# Work to complete
Output each line exactly as written, from the first line of the records to the line bearing "You are a computer-use agent. The", inclusive, while leaving every picture out.

# Dataset content
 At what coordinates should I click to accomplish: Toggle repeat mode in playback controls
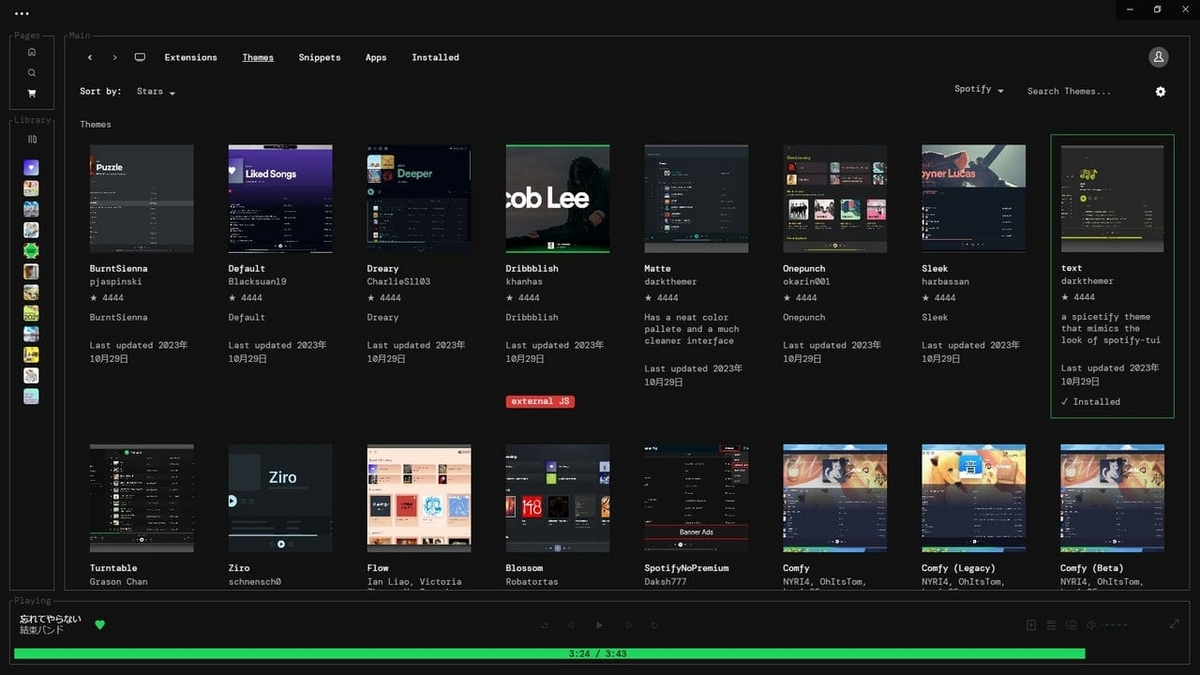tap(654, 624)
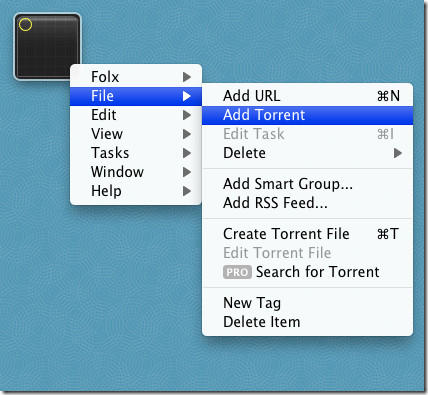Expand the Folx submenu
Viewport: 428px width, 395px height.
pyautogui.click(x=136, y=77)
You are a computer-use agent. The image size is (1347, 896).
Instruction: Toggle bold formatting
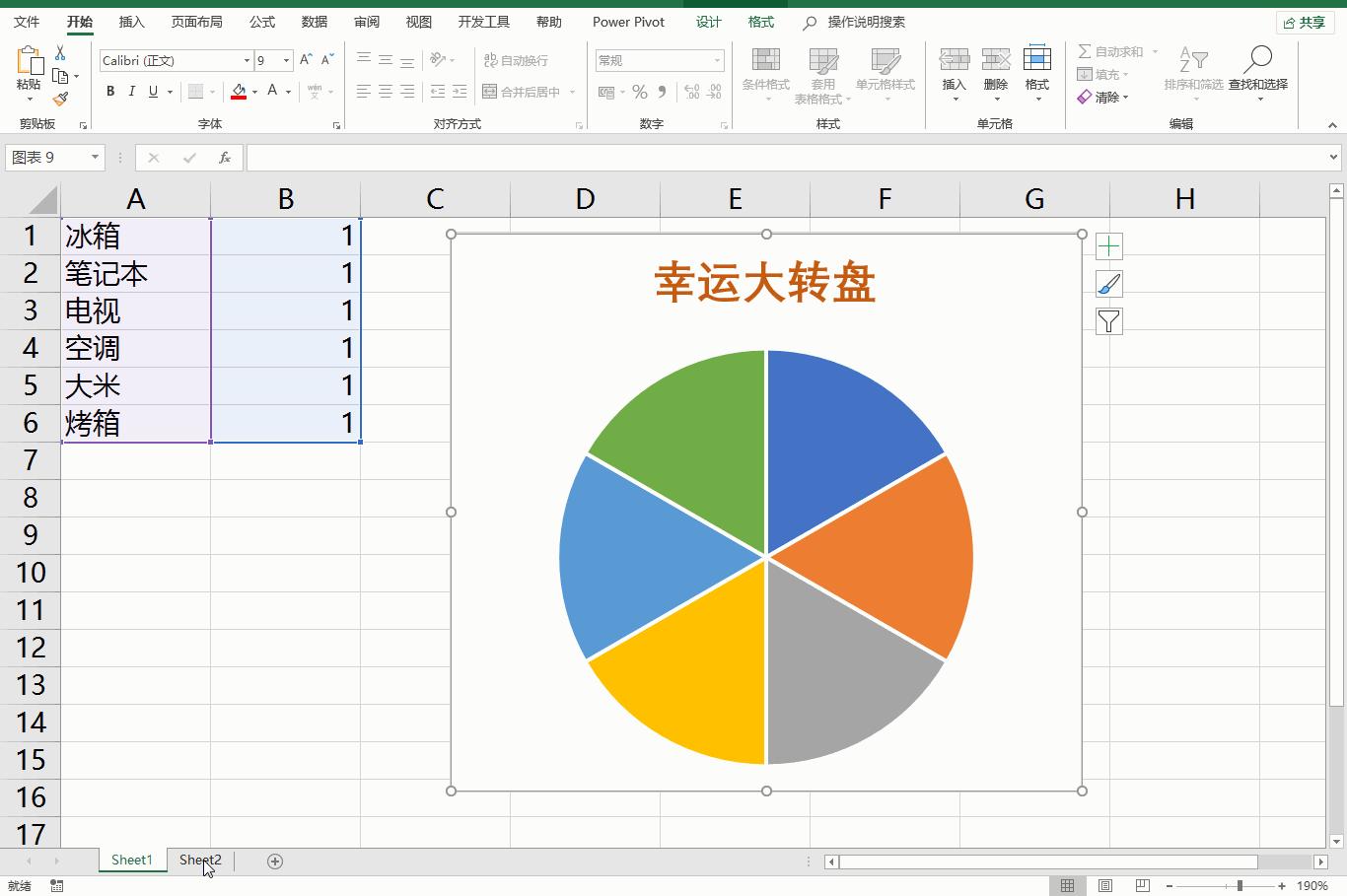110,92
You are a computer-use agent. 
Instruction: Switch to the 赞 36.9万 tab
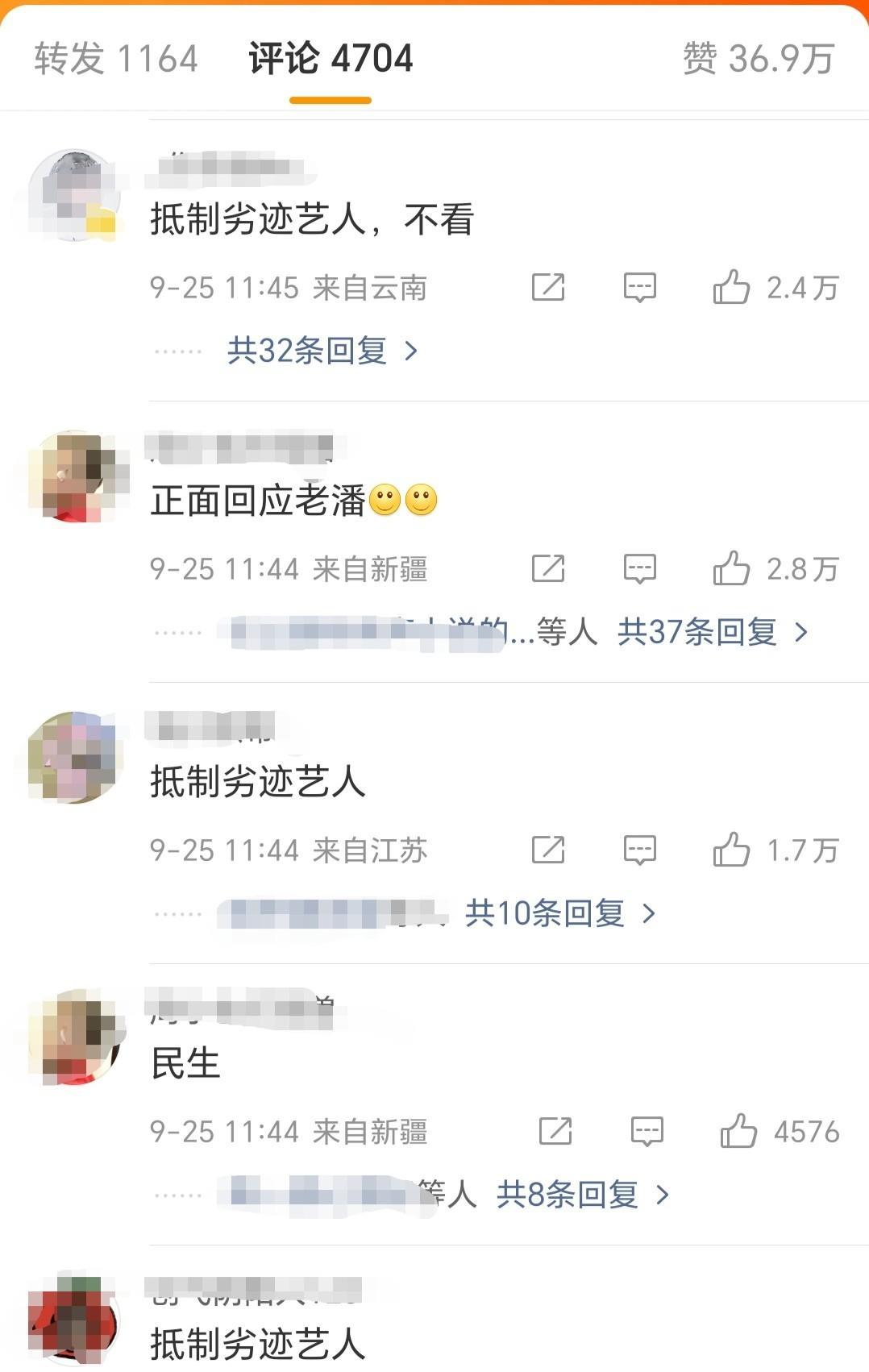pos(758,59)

# Exercise result
 At what coordinates should I click to accomplish: Toggle repeat mode in playback controls
tap(654, 624)
Expand the Folx submenu
Viewport: 428px width, 395px height.
pyautogui.click(x=136, y=77)
You are a computer-use agent. The image size is (1347, 896).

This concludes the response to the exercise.